__Task statement__.
Once you have checked each line below, report only the number of lines that contain the word "csak".

__Available records__.
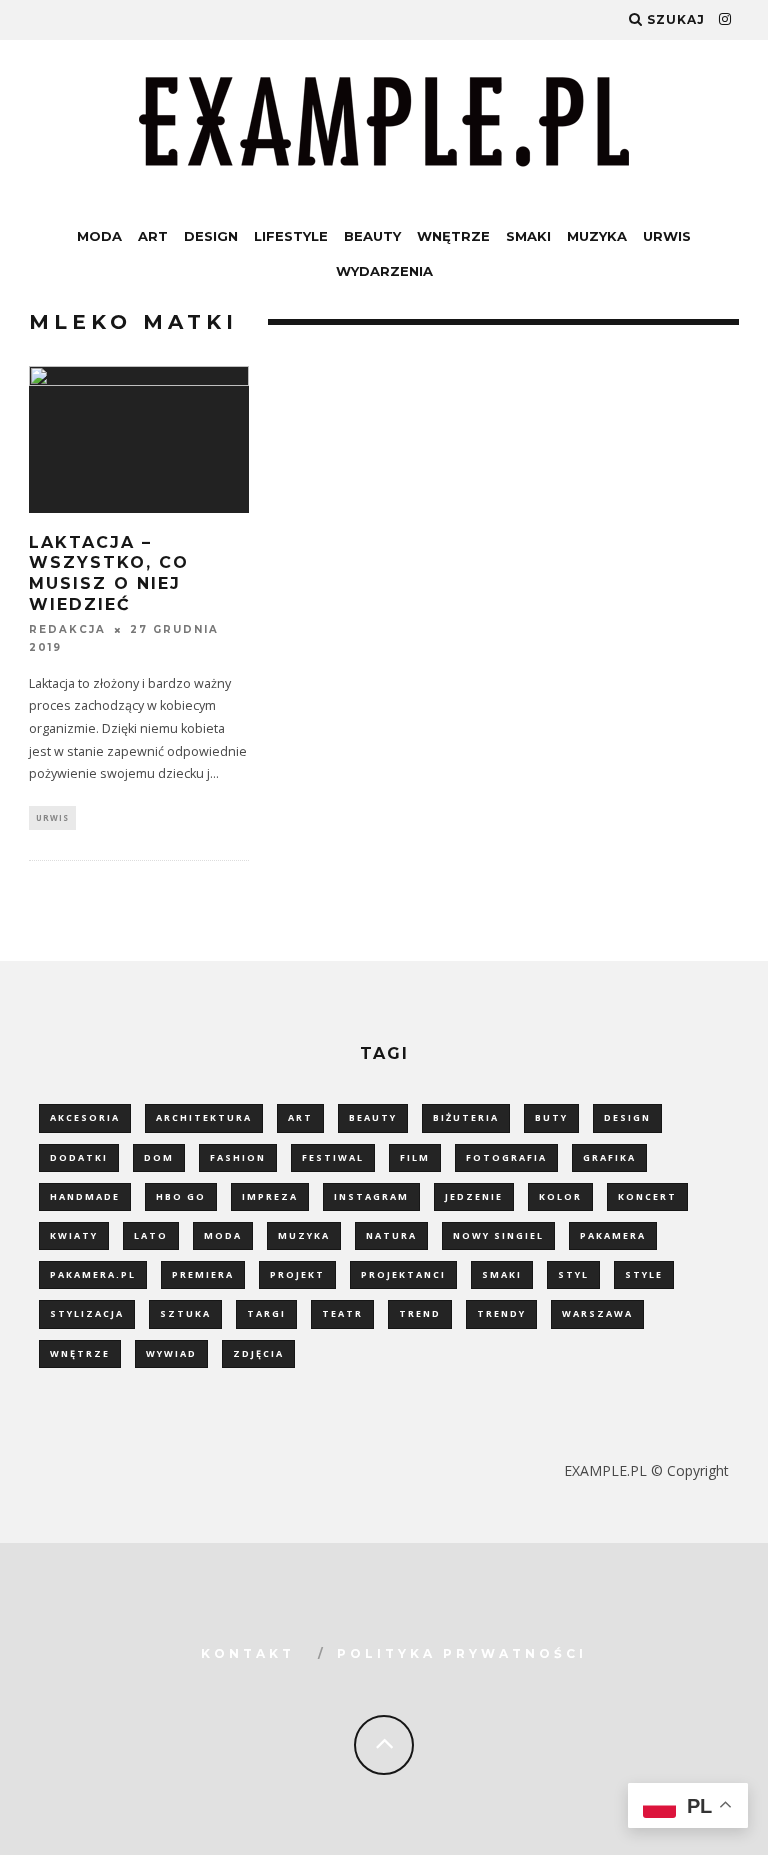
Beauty (372, 236)
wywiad (171, 1353)
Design (211, 236)
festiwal (333, 1157)
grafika (609, 1157)
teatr (342, 1313)
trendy (501, 1313)
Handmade (85, 1196)
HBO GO (181, 1196)
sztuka (185, 1313)
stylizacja (87, 1313)
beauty (373, 1117)
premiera (203, 1274)
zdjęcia (258, 1353)
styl (573, 1274)
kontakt (248, 1653)
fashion (238, 1157)
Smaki (528, 236)
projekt (297, 1274)
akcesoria (85, 1117)
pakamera (613, 1235)
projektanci (403, 1274)
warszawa (597, 1313)
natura (391, 1235)
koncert (647, 1196)
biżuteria (466, 1117)
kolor (560, 1196)
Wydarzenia (384, 271)
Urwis (667, 236)
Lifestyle (291, 236)
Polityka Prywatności (462, 1653)
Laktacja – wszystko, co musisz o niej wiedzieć (109, 573)
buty (551, 1117)
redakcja (67, 629)
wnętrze (80, 1353)
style (644, 1274)
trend (420, 1313)
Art (153, 236)
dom (159, 1157)
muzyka (304, 1235)
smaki (502, 1274)
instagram (371, 1196)
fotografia (506, 1157)
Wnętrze (453, 236)
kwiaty (74, 1235)
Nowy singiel (498, 1235)
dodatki (79, 1157)
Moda (99, 236)
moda (223, 1235)
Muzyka (597, 236)
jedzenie (474, 1196)
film (415, 1157)
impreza (270, 1196)
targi (266, 1313)
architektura (204, 1117)
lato (151, 1235)
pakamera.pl (93, 1274)
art (300, 1117)
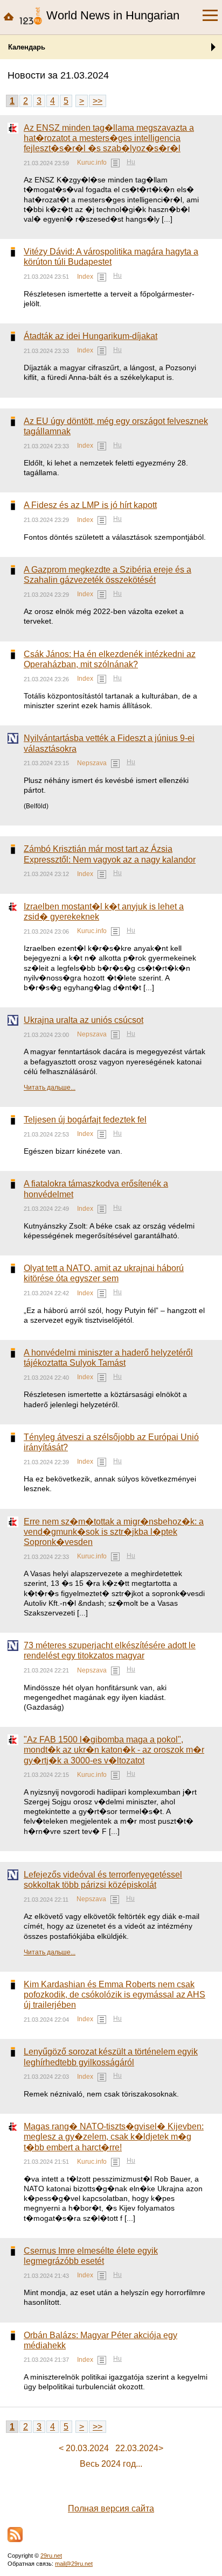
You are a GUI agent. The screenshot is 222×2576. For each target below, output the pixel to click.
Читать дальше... (49, 1087)
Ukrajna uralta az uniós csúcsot (83, 1020)
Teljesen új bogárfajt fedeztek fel (85, 1119)
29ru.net (51, 2555)
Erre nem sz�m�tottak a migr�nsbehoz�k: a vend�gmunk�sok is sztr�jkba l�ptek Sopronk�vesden (114, 1532)
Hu (131, 162)
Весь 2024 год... (111, 2463)
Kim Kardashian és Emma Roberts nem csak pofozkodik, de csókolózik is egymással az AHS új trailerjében (114, 1994)
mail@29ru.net (74, 2563)
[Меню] (210, 15)
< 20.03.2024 (84, 2448)
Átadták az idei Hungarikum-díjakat (90, 336)
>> (97, 100)
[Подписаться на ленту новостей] (15, 2534)
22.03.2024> (139, 2448)
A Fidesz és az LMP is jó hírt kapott (90, 505)
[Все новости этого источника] (115, 163)
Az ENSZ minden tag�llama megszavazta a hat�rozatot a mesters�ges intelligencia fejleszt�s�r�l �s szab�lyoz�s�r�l (109, 138)
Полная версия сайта (111, 2508)
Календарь (26, 47)
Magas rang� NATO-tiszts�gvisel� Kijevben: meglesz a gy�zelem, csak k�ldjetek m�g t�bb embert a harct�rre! (114, 2136)
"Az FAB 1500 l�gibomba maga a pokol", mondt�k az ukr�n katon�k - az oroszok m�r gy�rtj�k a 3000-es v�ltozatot (114, 1750)
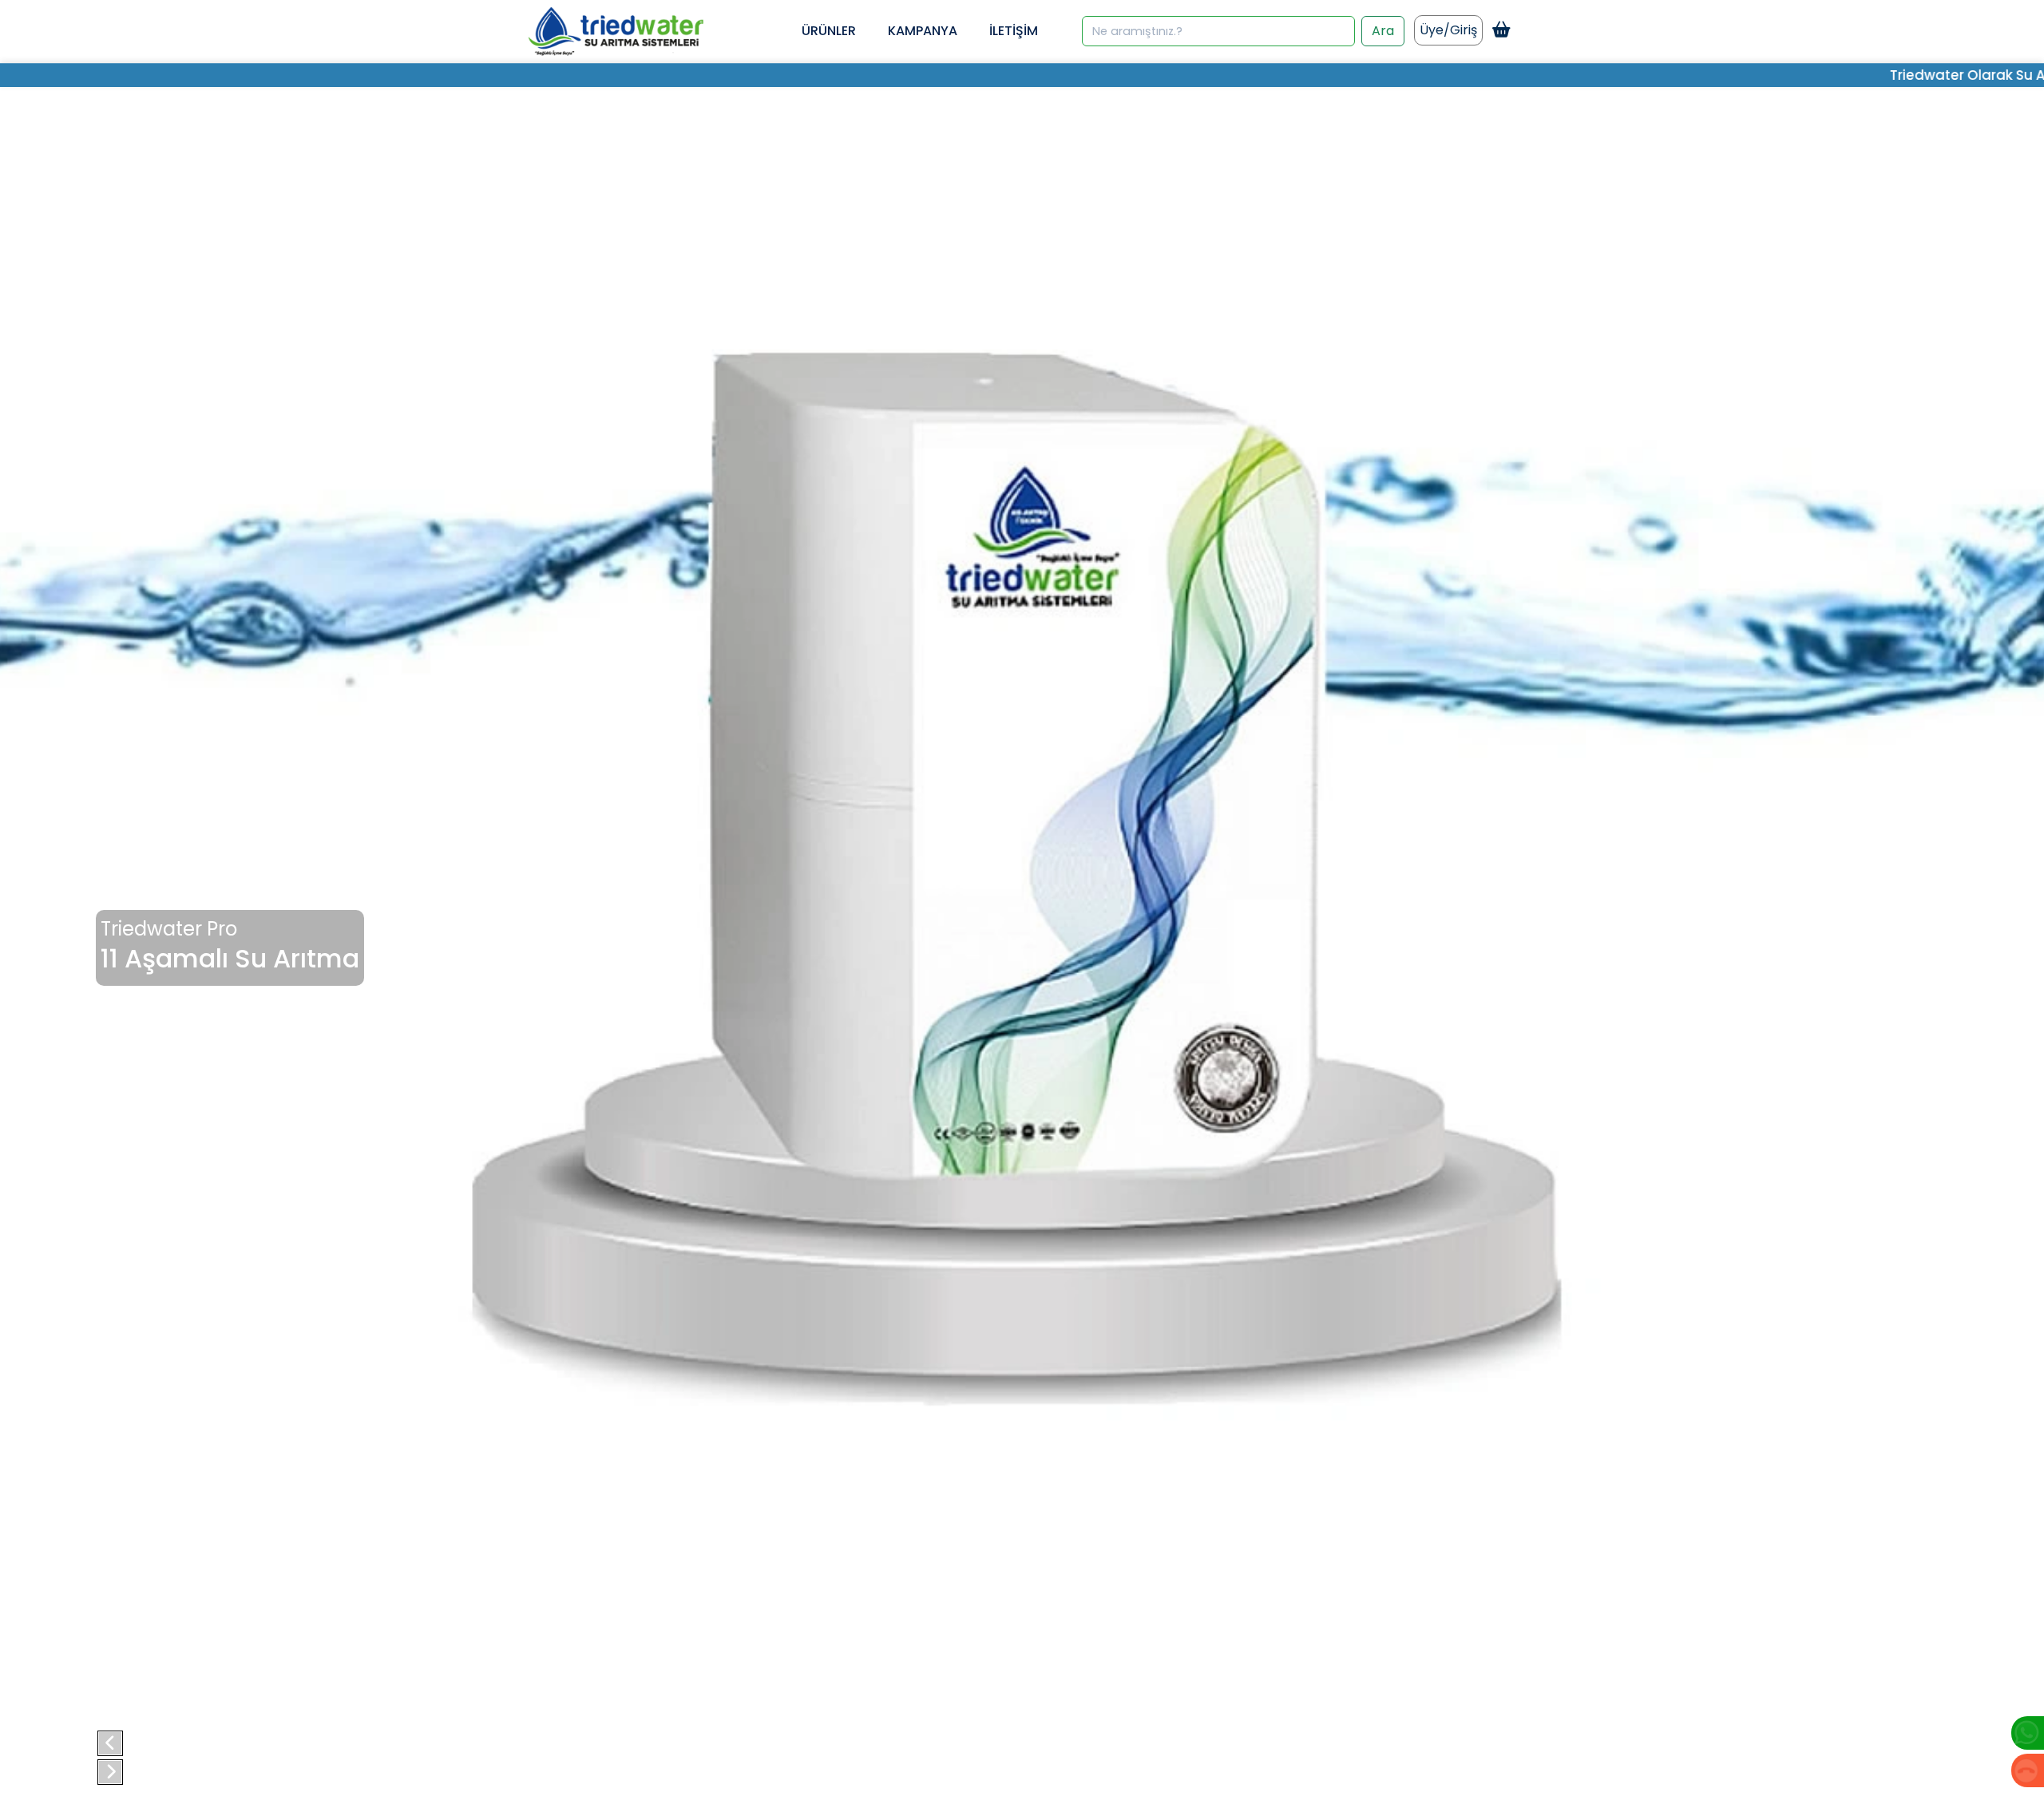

__Solution to this task__.
2